[Stored records]
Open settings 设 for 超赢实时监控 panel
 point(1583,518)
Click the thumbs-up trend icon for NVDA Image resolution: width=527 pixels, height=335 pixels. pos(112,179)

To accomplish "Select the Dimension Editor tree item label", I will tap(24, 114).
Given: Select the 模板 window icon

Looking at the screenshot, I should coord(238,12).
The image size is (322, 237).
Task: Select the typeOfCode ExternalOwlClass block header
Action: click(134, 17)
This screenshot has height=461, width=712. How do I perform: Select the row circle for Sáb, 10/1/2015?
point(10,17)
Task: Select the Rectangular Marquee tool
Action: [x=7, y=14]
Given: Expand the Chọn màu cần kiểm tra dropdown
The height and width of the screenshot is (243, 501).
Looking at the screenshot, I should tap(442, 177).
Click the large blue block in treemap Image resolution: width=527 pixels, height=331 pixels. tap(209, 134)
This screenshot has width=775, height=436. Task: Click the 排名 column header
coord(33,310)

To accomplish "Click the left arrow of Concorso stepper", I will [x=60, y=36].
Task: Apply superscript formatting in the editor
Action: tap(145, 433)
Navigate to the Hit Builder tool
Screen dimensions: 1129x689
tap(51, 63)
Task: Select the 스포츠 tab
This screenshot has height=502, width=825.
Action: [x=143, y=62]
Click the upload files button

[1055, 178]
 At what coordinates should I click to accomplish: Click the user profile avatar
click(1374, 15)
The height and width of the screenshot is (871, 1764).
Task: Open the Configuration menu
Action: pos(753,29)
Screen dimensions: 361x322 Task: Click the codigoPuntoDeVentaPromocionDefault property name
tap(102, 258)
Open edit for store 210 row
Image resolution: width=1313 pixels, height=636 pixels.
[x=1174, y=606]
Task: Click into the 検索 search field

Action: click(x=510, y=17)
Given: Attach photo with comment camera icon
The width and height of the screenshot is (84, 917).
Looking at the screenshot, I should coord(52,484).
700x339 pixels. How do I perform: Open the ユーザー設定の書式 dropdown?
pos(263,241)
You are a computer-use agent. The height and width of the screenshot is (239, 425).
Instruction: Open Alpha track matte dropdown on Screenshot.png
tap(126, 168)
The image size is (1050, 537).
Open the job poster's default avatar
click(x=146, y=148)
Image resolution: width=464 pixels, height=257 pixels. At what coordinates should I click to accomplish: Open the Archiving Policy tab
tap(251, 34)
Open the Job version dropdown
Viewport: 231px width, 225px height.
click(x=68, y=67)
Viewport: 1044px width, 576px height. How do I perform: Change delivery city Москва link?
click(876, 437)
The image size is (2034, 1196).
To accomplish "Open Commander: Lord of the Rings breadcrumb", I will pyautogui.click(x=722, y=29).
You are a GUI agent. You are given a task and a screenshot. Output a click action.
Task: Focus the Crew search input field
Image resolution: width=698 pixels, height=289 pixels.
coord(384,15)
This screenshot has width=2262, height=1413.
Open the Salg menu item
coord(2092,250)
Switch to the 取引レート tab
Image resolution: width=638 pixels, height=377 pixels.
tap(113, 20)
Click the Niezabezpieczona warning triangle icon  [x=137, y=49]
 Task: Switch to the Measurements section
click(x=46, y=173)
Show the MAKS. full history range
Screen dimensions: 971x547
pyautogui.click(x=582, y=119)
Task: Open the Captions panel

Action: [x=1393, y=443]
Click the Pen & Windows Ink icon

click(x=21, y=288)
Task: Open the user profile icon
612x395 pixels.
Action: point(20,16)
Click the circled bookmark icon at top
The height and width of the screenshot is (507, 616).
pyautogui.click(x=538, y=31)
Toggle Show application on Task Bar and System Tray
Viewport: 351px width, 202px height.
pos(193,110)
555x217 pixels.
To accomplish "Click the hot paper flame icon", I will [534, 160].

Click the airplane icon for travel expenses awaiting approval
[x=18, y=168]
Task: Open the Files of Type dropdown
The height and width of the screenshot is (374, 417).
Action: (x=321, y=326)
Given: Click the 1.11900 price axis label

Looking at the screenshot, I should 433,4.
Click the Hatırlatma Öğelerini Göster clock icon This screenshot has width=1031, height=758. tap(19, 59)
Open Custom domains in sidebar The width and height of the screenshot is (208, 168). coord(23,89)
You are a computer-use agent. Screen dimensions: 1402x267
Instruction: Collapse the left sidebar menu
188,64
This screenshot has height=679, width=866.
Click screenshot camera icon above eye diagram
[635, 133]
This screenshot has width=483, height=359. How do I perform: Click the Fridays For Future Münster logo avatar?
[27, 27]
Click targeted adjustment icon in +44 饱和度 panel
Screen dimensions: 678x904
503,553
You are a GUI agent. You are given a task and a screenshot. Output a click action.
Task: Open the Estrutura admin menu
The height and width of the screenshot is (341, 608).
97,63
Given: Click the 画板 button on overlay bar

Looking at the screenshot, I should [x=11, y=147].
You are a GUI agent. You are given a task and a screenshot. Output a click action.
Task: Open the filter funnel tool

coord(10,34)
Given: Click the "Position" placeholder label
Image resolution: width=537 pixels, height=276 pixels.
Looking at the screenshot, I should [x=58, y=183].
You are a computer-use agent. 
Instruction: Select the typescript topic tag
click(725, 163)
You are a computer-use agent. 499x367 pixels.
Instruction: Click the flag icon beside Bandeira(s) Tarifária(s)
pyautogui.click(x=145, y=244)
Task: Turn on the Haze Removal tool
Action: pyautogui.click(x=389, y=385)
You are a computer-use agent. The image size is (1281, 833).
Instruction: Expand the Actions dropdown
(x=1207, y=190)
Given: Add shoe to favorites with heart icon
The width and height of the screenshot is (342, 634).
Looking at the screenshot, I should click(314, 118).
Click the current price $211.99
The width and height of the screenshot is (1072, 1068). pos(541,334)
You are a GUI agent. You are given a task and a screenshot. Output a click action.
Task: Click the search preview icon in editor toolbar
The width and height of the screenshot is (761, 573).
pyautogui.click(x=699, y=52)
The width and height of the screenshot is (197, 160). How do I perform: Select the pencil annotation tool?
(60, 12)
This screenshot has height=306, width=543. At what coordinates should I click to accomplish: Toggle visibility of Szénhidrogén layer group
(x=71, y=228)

Work to complete –
Go through the data above and find the lines with the word "computer". Copy each of those lines.

Task answer –
You are a computer-use agent. The height and width of the screenshot is (239, 425).
You are a computer-use agent. Screen dimensions: 1402x267
You are a computer-use agent. 
You are a computer-use agent. 499x367 pixels.
You are a computer-use agent. The image size is (1281, 833).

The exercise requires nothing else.